▶ _EXERCISE MATERIALS_:
_ _ _ _ _ _ _
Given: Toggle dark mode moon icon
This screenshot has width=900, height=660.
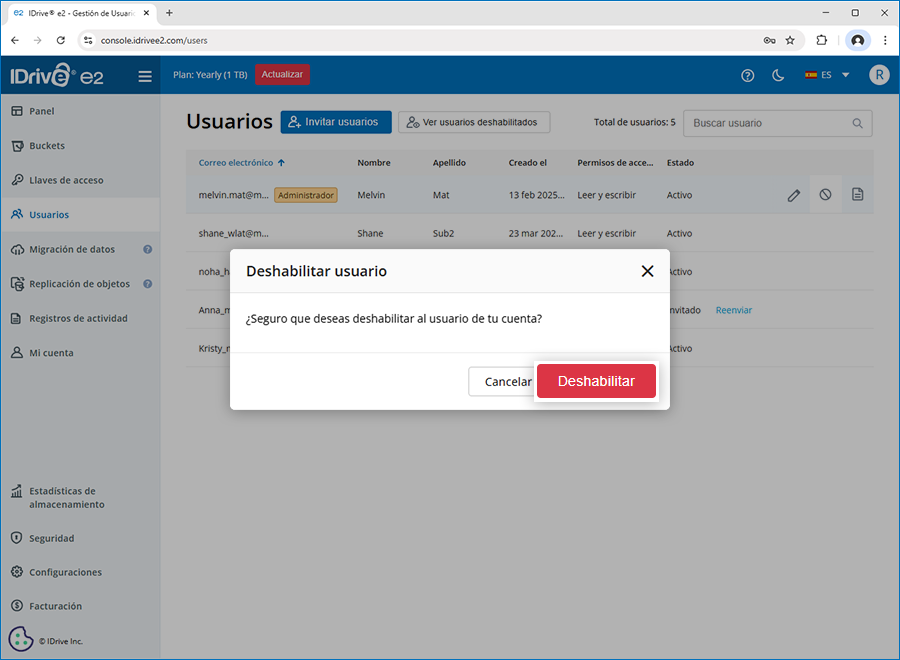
_ _ _ _ _ _ _
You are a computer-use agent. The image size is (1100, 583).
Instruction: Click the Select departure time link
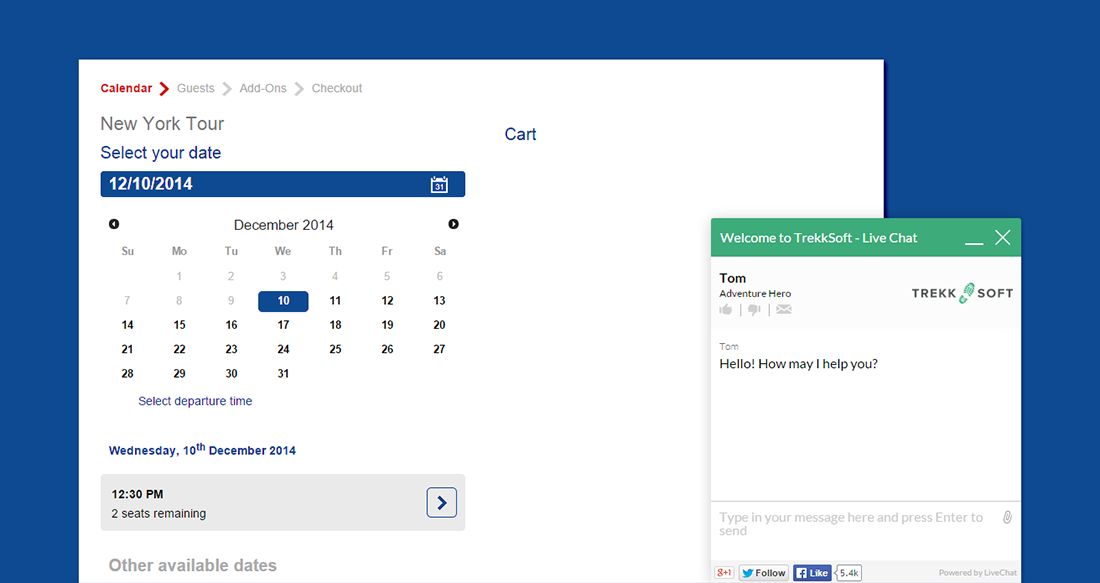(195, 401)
_ _ _ _ _ _ _
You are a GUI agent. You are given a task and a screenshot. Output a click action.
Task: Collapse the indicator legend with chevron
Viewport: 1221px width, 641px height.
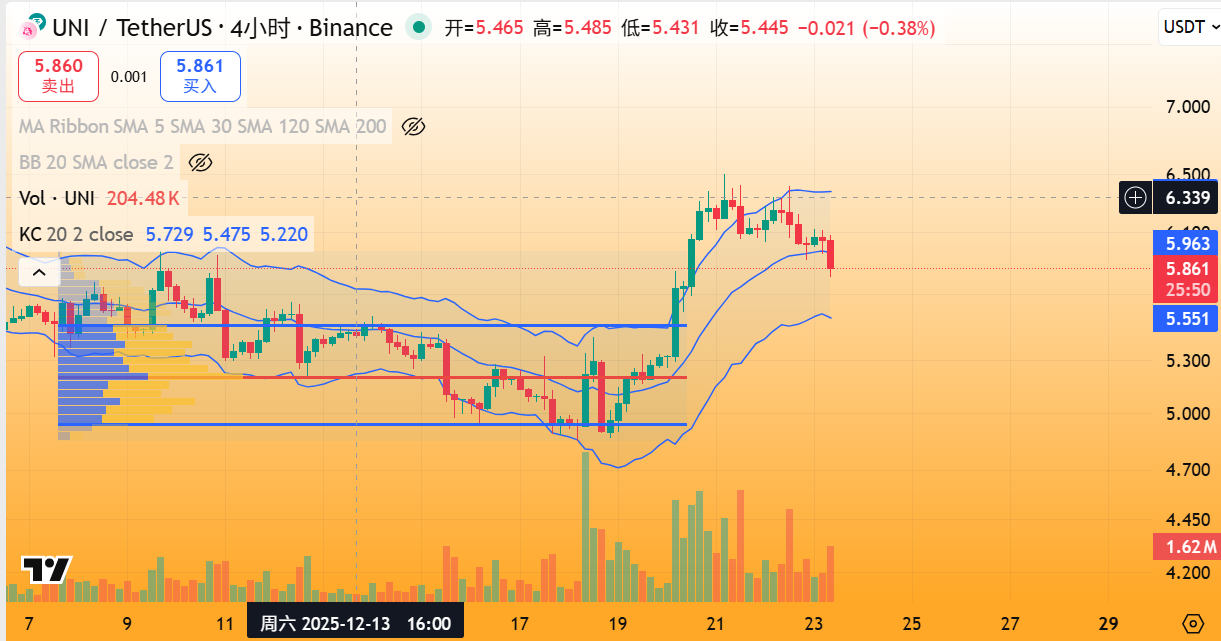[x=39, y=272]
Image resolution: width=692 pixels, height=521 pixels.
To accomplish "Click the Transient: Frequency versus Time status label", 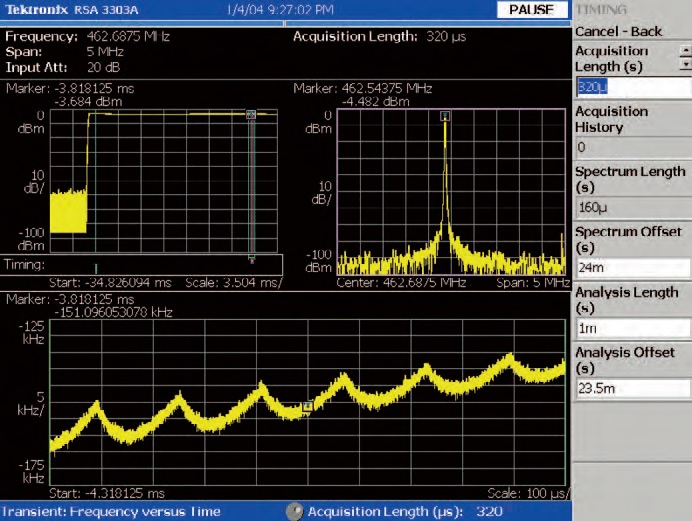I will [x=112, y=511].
_ _ _ _ _ _ _
▶ _TASK OBJECTIVE_: Copy out, word for word, the stretch of the rows from the line containing "Given: Toggle dark mode moon icon" through the line containing "This screenshot has width=900, height=660.", and give nothing else.

▶ _OUTPUT FOR THIS EXERCISE_:
Given: Toggle dark mode moon icon
This screenshot has width=900, height=660.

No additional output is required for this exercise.